2. Method for providing the functionality of an exchange termination unit (ET) and a line termination unit (LT) in a communication network (NW), which comprises at least one time-division-oriented subnetwork (ISDN) on the subscriber side and at least one packet-oriented subnetwork (NGN) on the transport side , a gateway (AGW) and a SIP server being arranged at the transport-side end of the time-division-oriented subnetwork (ISDN), the functionality of the Exchange Termination Unit (ET) and the Line Termination Unit (LT) in the gateway ( AGW) and / or implemented in the SIP server

3. The method according to claim 1 or 2, characterized in that in the exchange termination unit (ET) and the line termination unit (LT) functions (OAM) for operation and / or for administration and / or for maintenance in the time-multiplex-oriented communication network (ISDN) for the transmission of information within the time-multiplex-oriented communication network (ISDN).
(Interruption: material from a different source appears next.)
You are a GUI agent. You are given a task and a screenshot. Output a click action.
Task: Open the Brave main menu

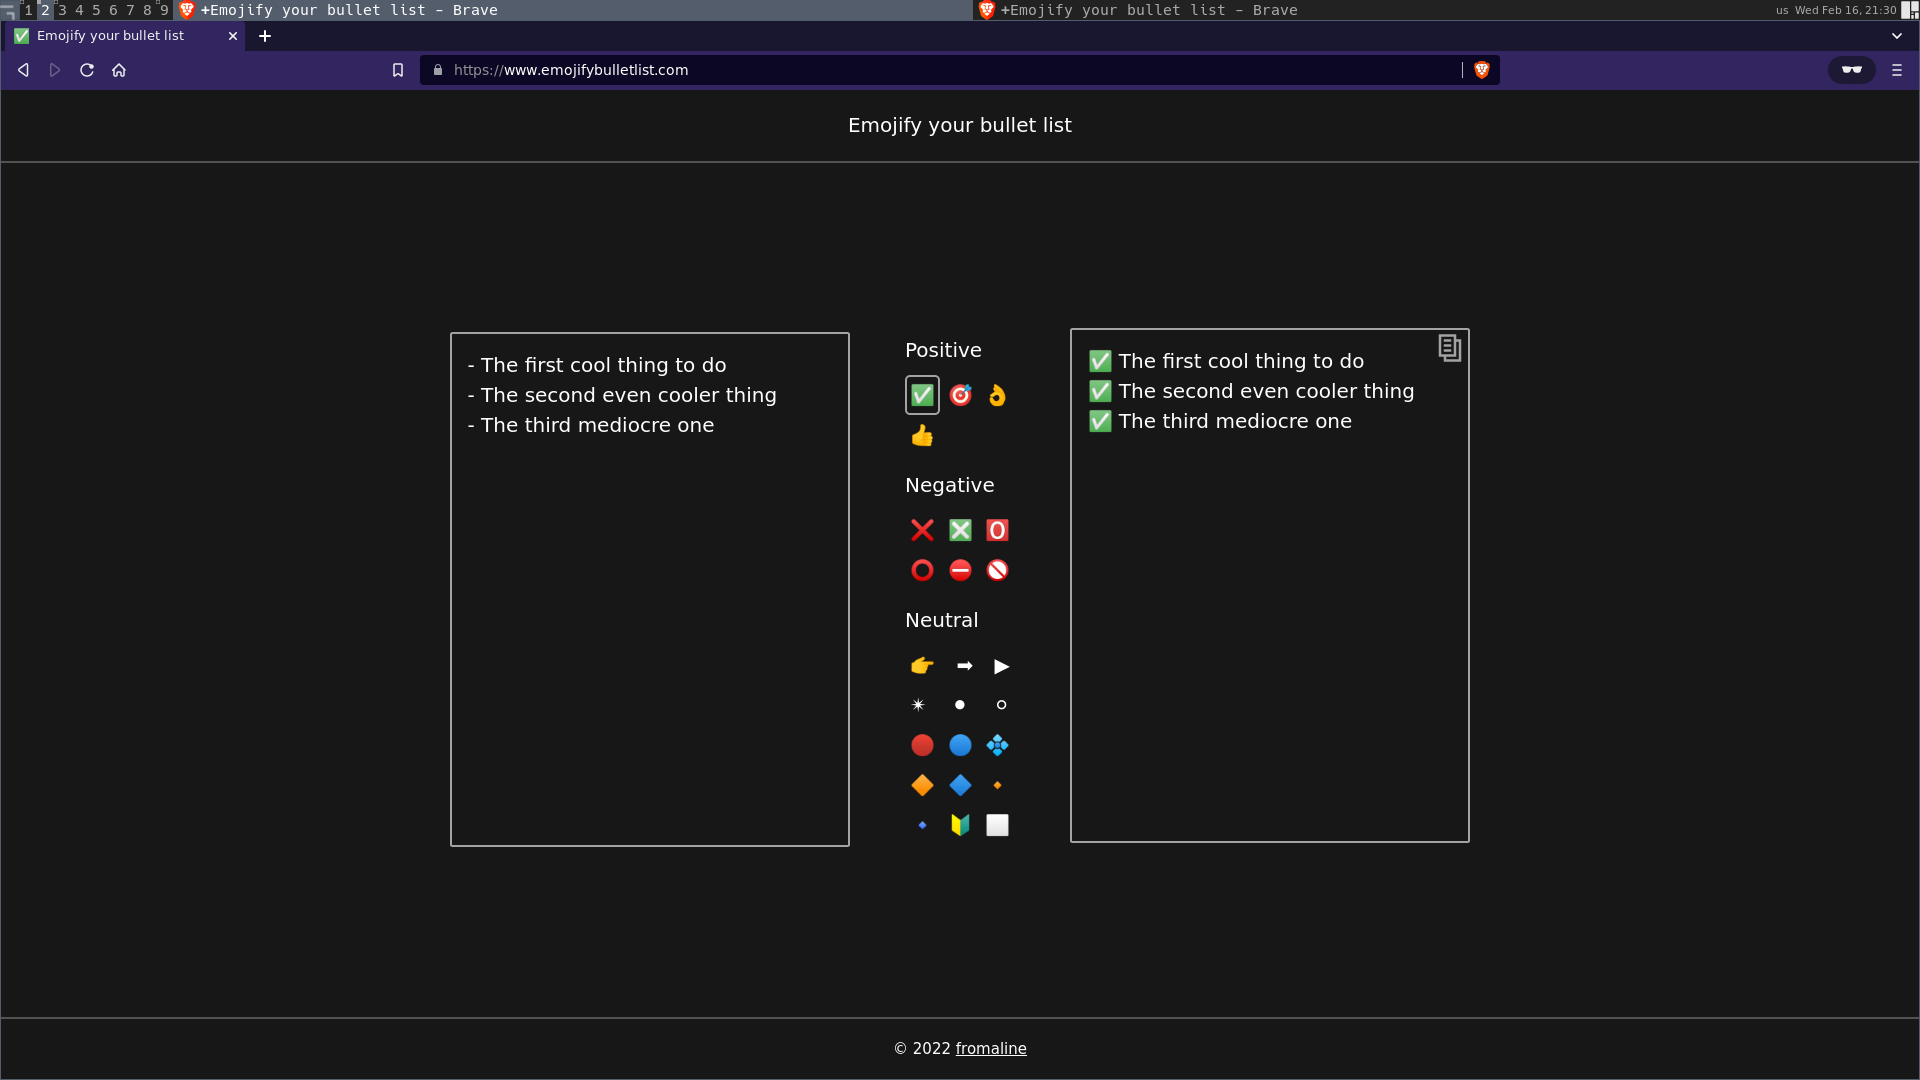coord(1896,70)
4. The method according to claim 1, characterized in that the functionality of the Exchange Termination Unit (ET) is implemented in the Media Gateway Controller (GWC) and the functionality of the Line Termination Unit (LT) in the Access Gateway (AGW).

5. The method according to any one of the preceding claims, characterized in that the packet-oriented communication network (NGN) is implemented in accordance with the Internet Protocol (IP) and / or SIP and / or ATM.

6. The method according to any one of the preceding claims, characterized in that the time-division-oriented subnetwork (ISDN) is an ISDN network or a number of ISDN SS.

7. The method according to any one of the preceding claims, characterized in that the functions (OAM) for the operation, administration and maintenance essentially according to the standard ETSI ETS 300 011 and / or according to the standard ITU-T G.962 and / or according to Standard ETSI ETS 300 233 can be provided.

8. Communication network (NW) for exchanging information, which transmits the information on the subscriber side via at least one time-division-oriented subnetwork (ISDN) and on the transport side via at least one packet-oriented subnetwork (NGN), with a gateway (AGW) at the end of the time-division multiplex-oriented subnetwork (ISDN) on the transport side. and a media gateway controller (GWC) are arranged, the functionality of an exchange termination unit (ET) and a line termination unit (LT) being implemented in the gateway (AGW) and / or the media gateway controller (GWC) is.

9. Communication network (? NW) for exchanging information, which transmits the information on the subscriber side via at least one time-division-oriented subnetwork (ISDN) and on the transport side via at least one packet-oriented subnetwork (NGN), with a gateway at the end of the time-division multiplex-oriented subnetwork (ISDN) on the transport side (AGW) and a SIP server are arranged, the functionality of an exchange termination unit (ET) and a line termination unit (LT) being implemented in the gateway (AGW) and / or the SIP server.